**EXERCISE:** All of the data should be restated exactly as it stands.
+++ RECORDS TO USE
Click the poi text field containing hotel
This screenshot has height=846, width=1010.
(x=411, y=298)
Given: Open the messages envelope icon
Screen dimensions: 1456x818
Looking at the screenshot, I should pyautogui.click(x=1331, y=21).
++++++
**RESULT OF THIS EXERCISE:**
Click the poi text field containing hotel
This screenshot has height=846, width=1010.
(x=411, y=298)
Given: Open the messages envelope icon
Screen dimensions: 1456x818
Looking at the screenshot, I should pyautogui.click(x=1331, y=21).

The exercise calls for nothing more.